Biden’s climate plan has serious defects but Trump’s aggressive climate denial must be defeated, says economist Robert Pollin, co-author with Noam Chomsky of Climate Crisis and the Global Green New Deal: The Political Economy of Saving the Planet. Additionally, Pollin reveals that a Nobel- Prize-winning economist says that four degrees warming above pre-industrial levels would be “optimal” -- something climate scientists consider cataclysmic. Robert Pollin joins Paul Jay on theAnalysis.news podcast.
Transcript
Paul Jay
Hi, I'm Paul Jay, and welcome to theAnalysis.news podcast. Please don't forget there's a donate button at the top of the webpage.
We are recording this podcast three days before the November 3rd election. That is, on Halloween, and this is truly the spookiest Halloween of my lifetime.
The Covid crisis is in its second wave with really no end in sight as the production and distribution of an effective vaccine may still be at least a year or more away. And even then, no certainty that it will work. And the election in the United States that could reelect an outright climate-denier as president, which will pretty much make hitting any of the targets set out by the scientists at the IPCC impossible. It may mean the end, as Noam Chomsky says, of organized human life on the planet.
Now joining us to discuss the current moment and his new book he co-authored with Noam Chomsky is Bob Pollin. He's the co-founder of PERI, The Political Economy Research Institute at the University of Massachusetts Amherst. And the book is, The Climate Crisis and the Global Green New Deal: The Political Economy of Saving the Planet.
Thanks for joining us, Bob.
Bob Pollin
Thanks very much for having me.
Paul Jay
So, in the new book, there's a quote from Chomsky, which I'll read: "It might be considered outrageous to assert that today's Republican Party is the most dangerous organization in human history. Perhaps so. But in the light of the stakes, what else can one rationally conclude?" And Noam lays out in the book that it's the twin threats of the climate crisis and the threat of nuclear war that leads him to that conclusion.

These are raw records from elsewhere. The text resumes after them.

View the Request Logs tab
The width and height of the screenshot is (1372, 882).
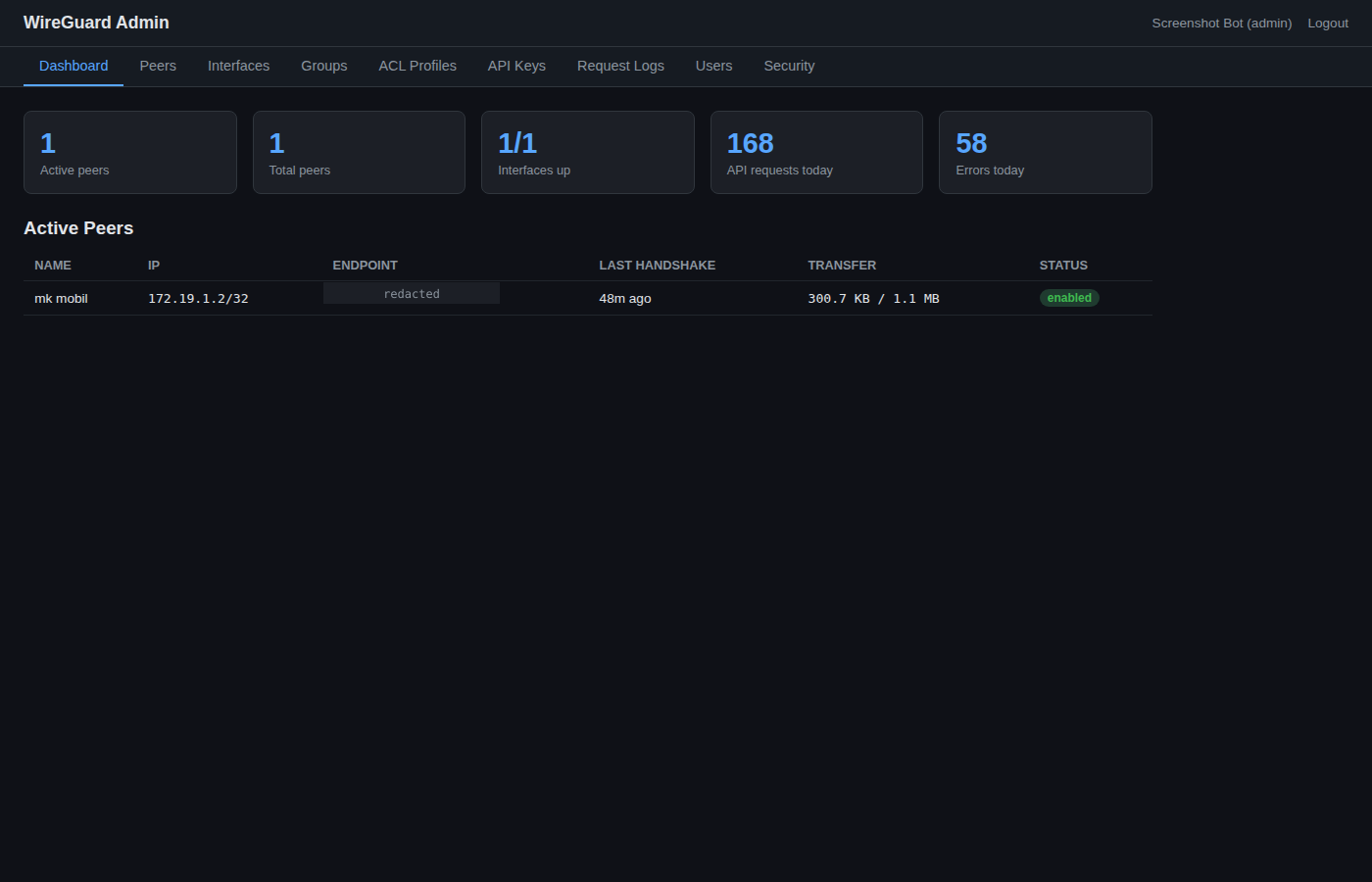(620, 66)
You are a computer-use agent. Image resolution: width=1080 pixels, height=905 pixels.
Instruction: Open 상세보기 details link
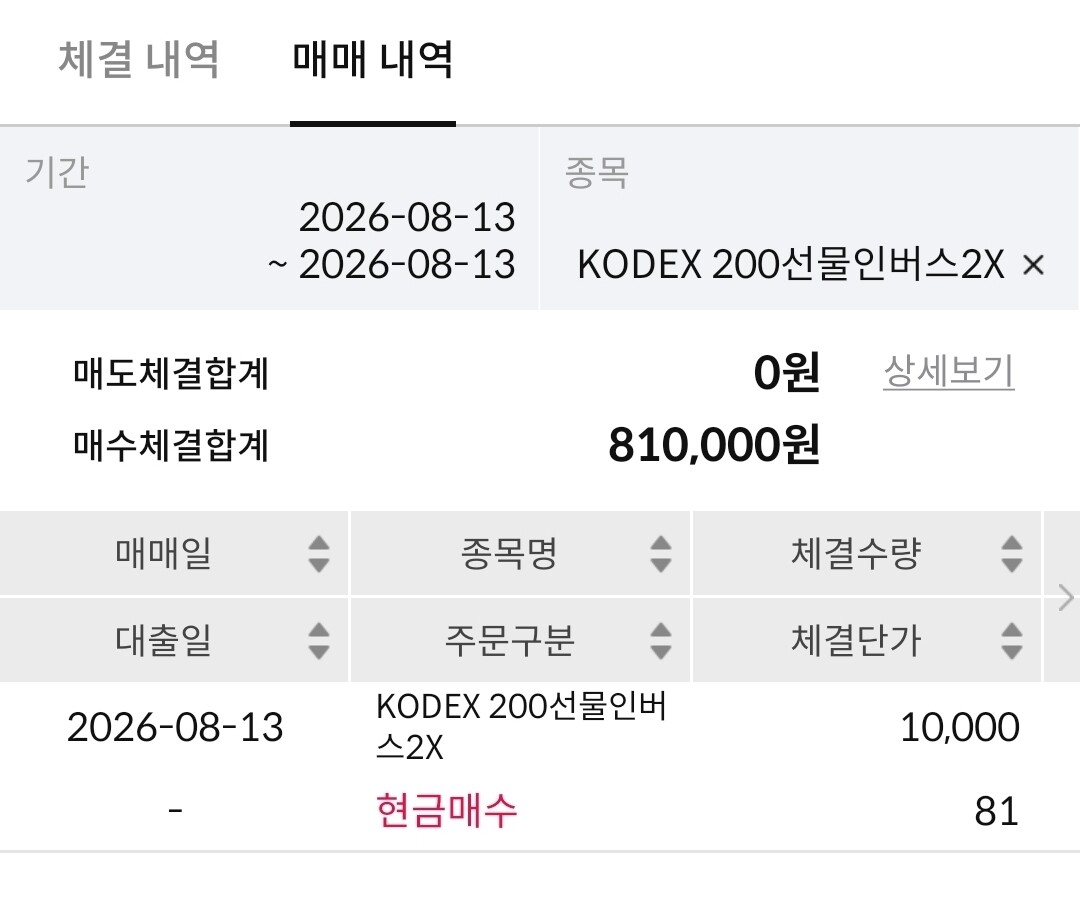click(x=948, y=372)
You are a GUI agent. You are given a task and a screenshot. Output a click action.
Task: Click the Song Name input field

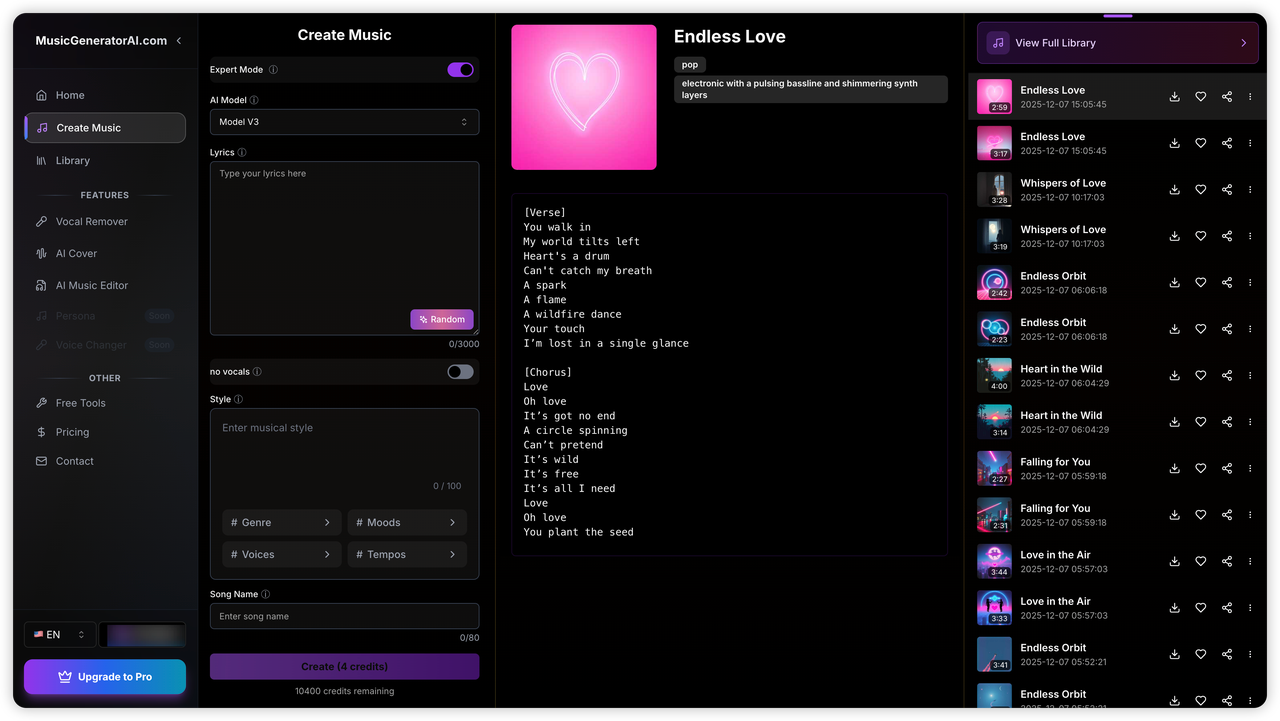pyautogui.click(x=344, y=617)
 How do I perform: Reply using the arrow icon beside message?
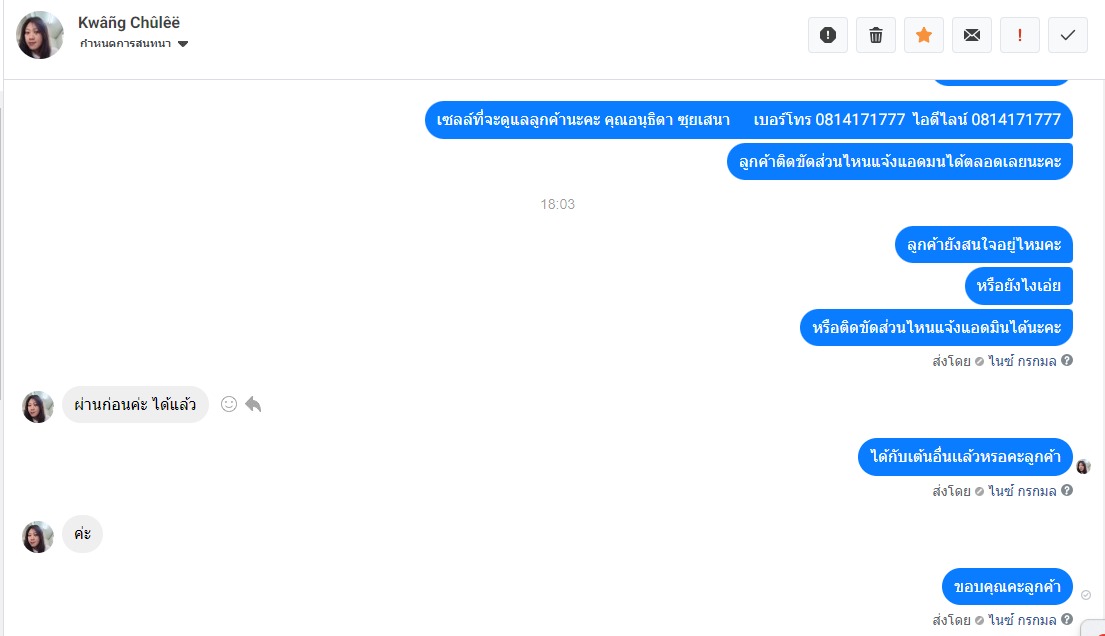(253, 404)
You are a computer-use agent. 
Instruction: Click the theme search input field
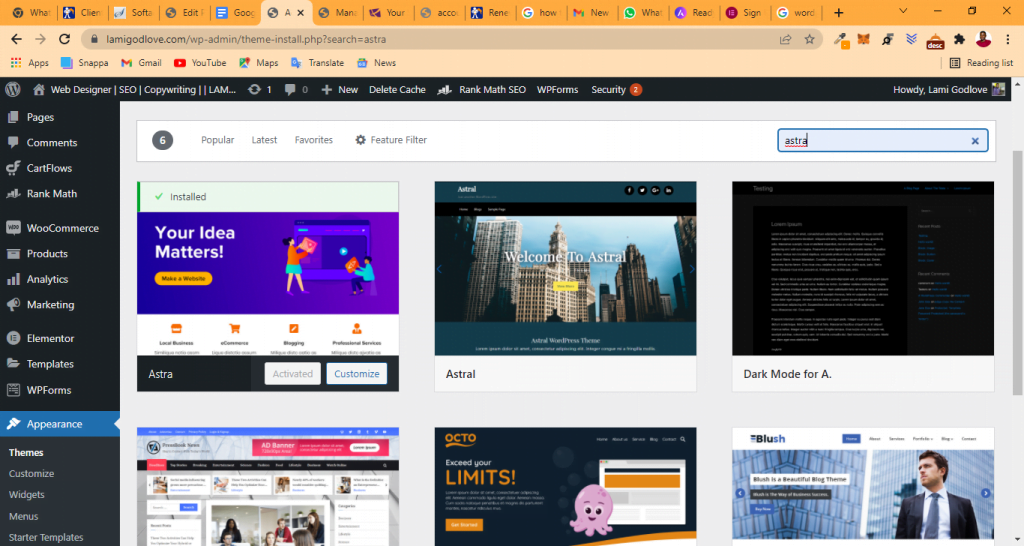870,141
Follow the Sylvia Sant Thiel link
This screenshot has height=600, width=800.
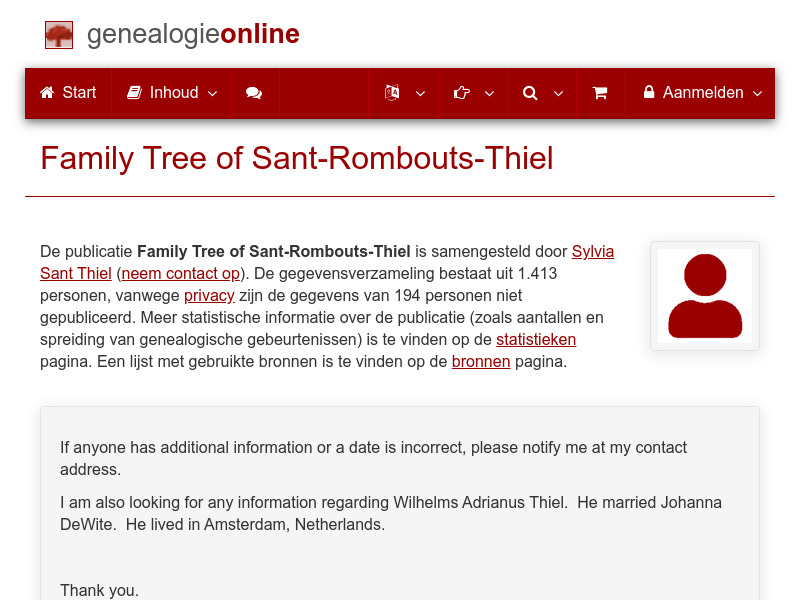click(x=593, y=251)
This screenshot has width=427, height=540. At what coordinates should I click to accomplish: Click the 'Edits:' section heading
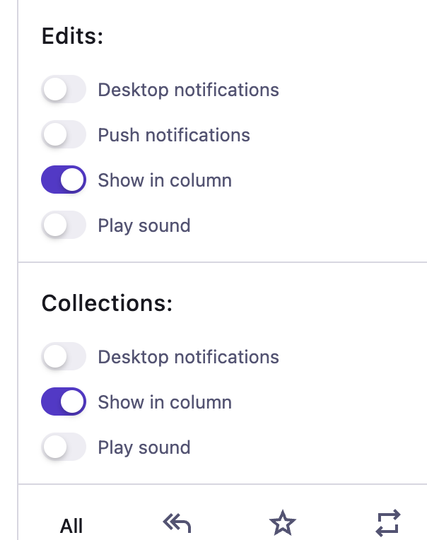pos(72,36)
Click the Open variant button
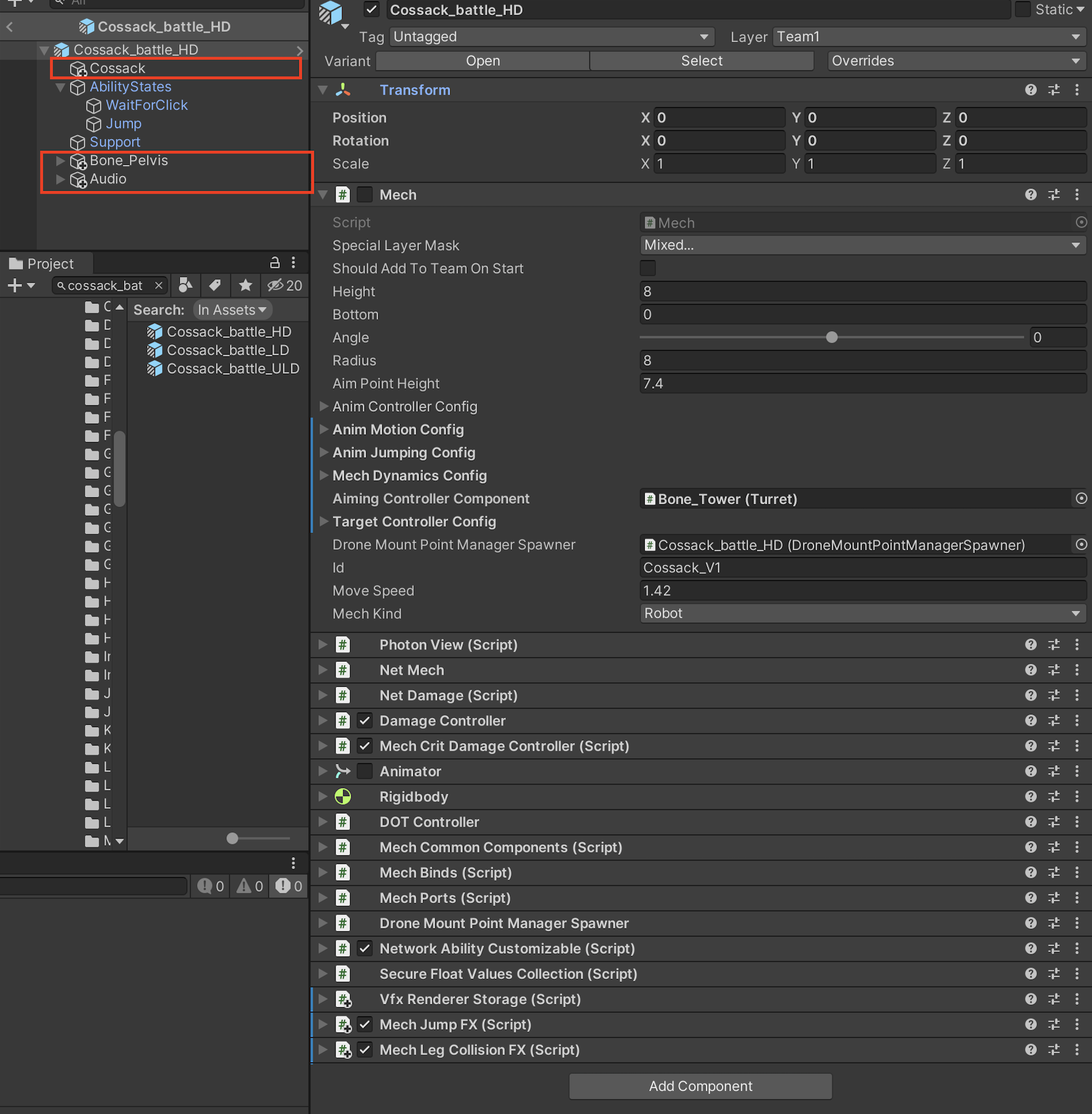The width and height of the screenshot is (1092, 1114). 482,61
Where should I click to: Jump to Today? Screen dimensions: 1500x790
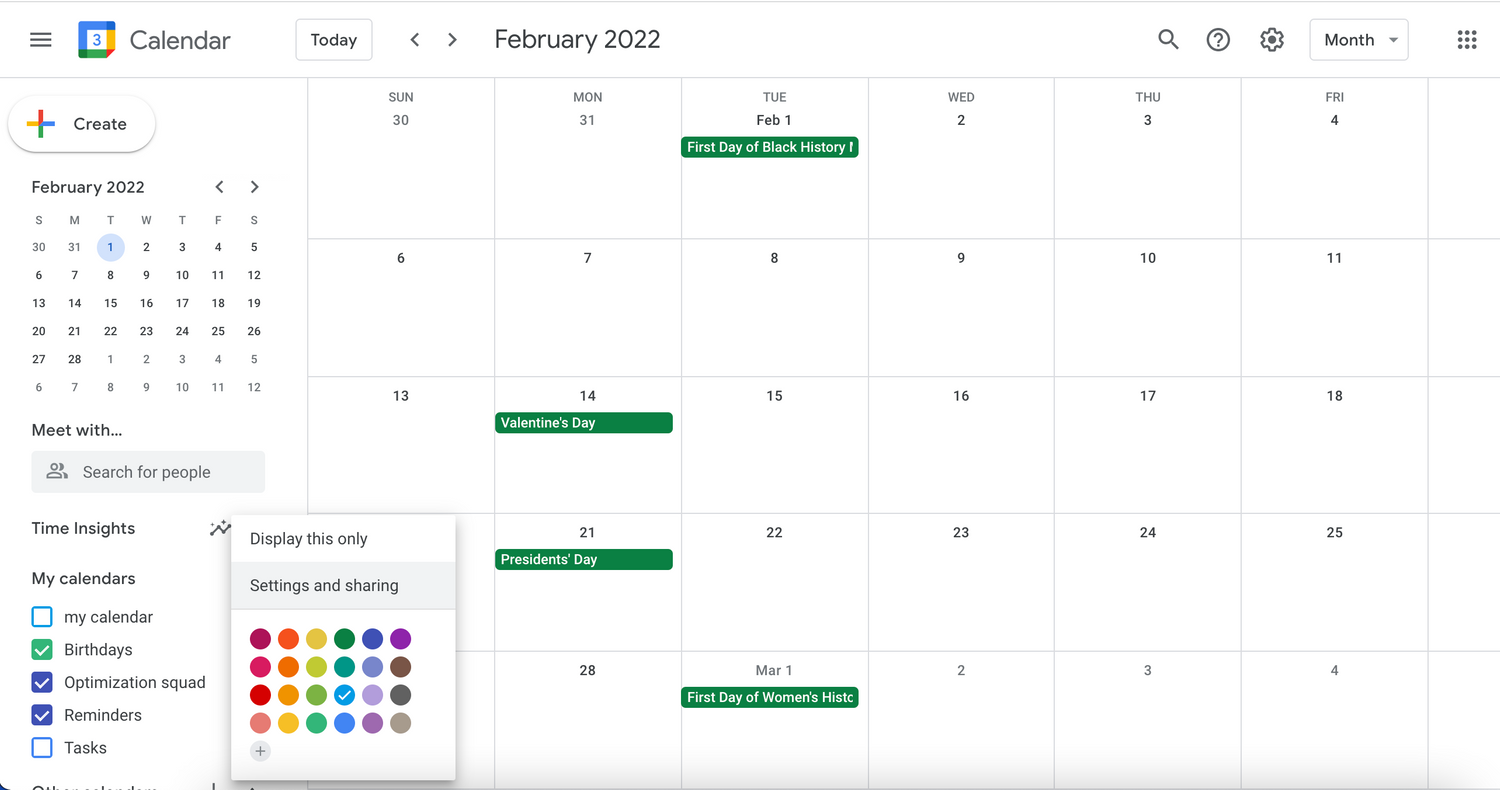(x=333, y=39)
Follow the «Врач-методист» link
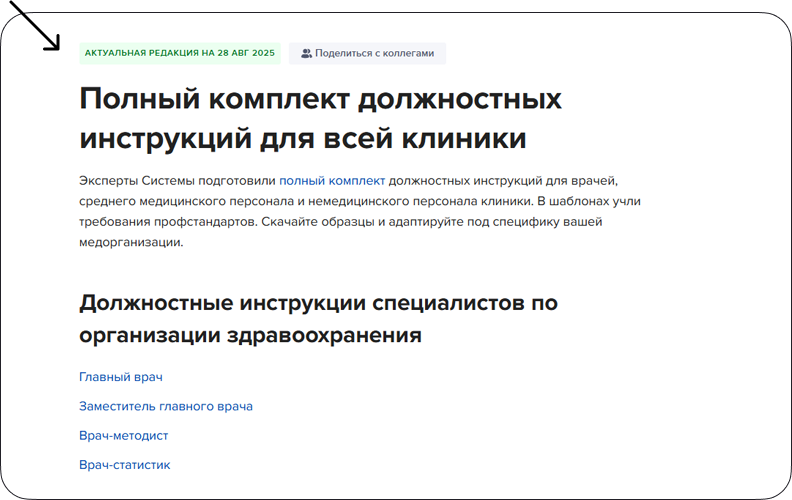This screenshot has height=500, width=792. pyautogui.click(x=123, y=436)
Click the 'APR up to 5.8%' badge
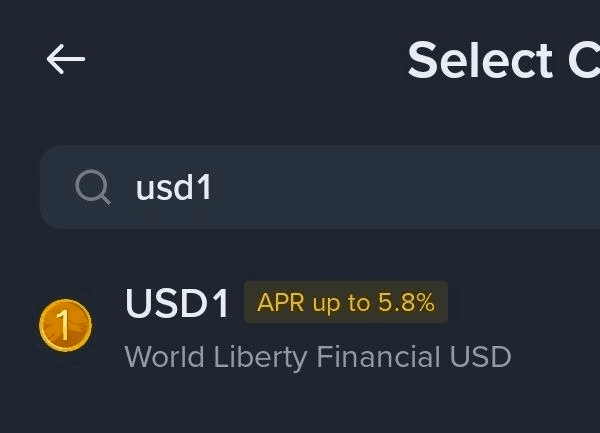The image size is (600, 433). pyautogui.click(x=346, y=303)
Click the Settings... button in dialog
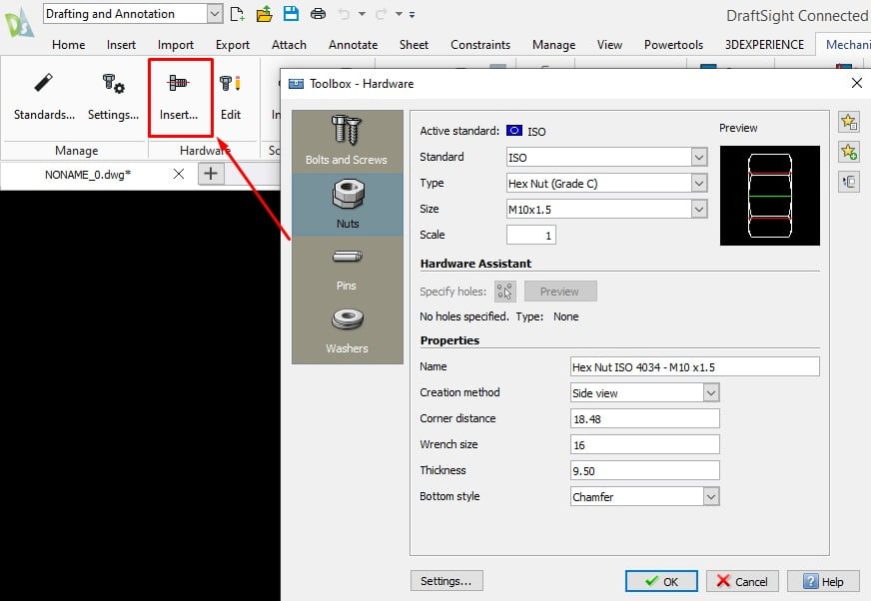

Well, most of our audience is going to agree with this, Bob, but does Biden offer a real alternative? Now, you and I have talked before. We know a Biden alternative is better than climate denial. But when you dig into the Biden alternative, I guess what I'm asking really is, is it an effective alternative?
Bob Pollin
Well, certainly, as you say, let's start with the fact that it isn't climate denial. So, there we go. I think that is a major advance on, as Noam said, the most dangerous organization in human history because they're, you know, aggressively climate-denialists.
The Biden plan has some good features. It does talk about a spending level in advancing a green economy, transitioning out of fossil fuels -- well, I don't want to say that -- a green economy at a scale that I think is appropriate. About two and a half percent of GDP every year: that's about right. He does talk about job creation through these investments and that they should be good jobs, union jobs. He talks about a just transition for workers that are now in the fossil fuel economy and will obviously, inevitably see their jobs disappear. So far, so good.